ENTRIES SUPPLIED:

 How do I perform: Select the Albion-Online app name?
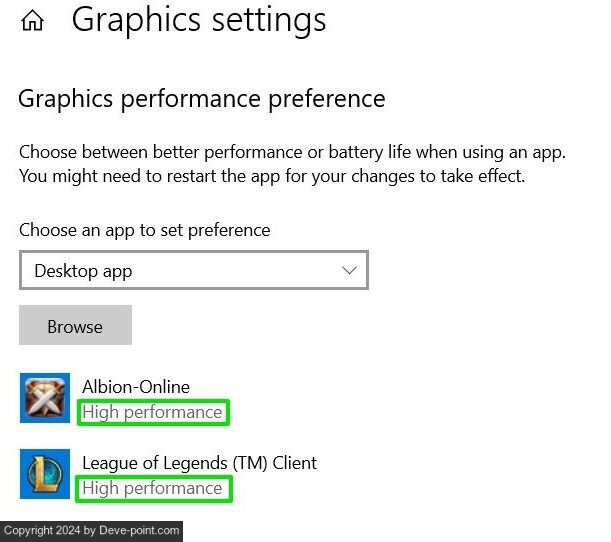(136, 387)
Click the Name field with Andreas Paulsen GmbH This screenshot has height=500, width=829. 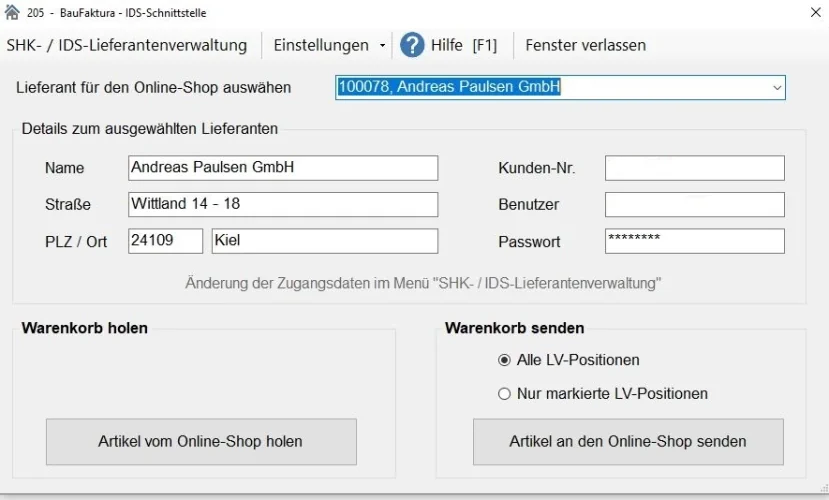(x=283, y=168)
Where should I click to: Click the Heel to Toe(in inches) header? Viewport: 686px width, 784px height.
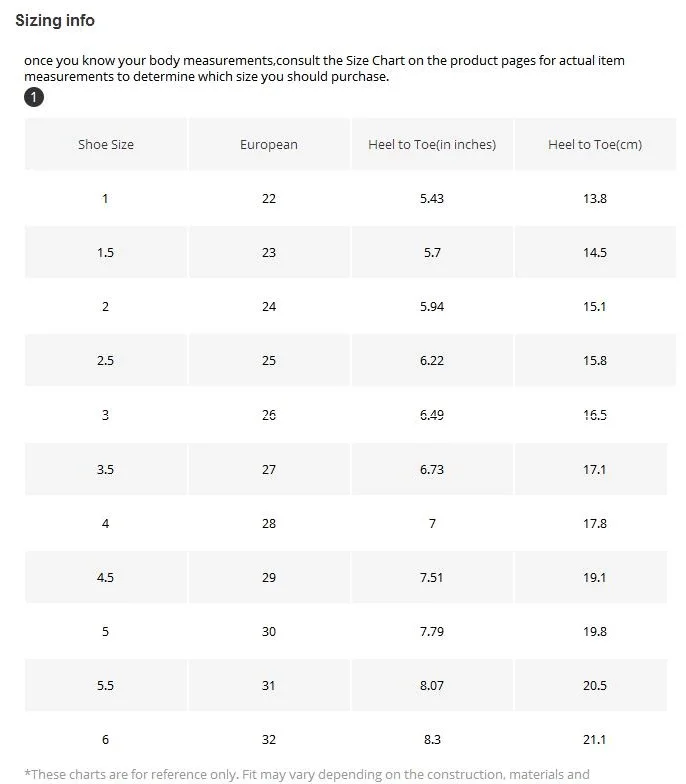tap(432, 144)
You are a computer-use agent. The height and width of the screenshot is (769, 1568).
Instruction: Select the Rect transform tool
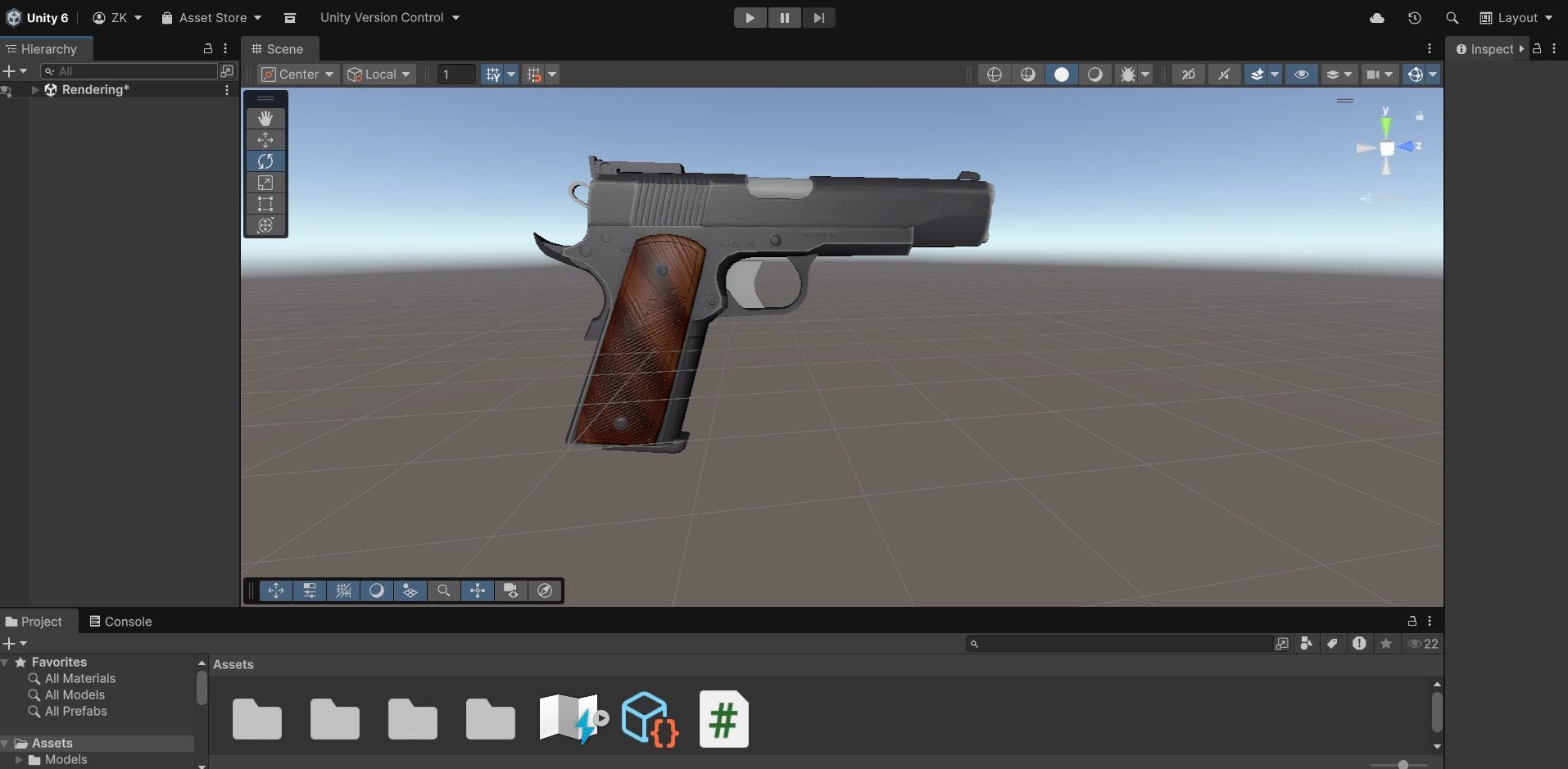pos(265,204)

DIRECTIONS FOR THIS TASK:
Exclude all pictures and reproduce verbatim the lines running from the line that contains "Where should I" to the end of the data above, both ends included.

RESPONSE AREA:
Where should I click to: Click the Heel to Toe(in inches) header? Viewport: 686px width, 784px height.
tap(432, 144)
You are a computer-use agent. The height and width of the screenshot is (769, 1568).
Instruction: Select the Rect transform tool
pos(265,204)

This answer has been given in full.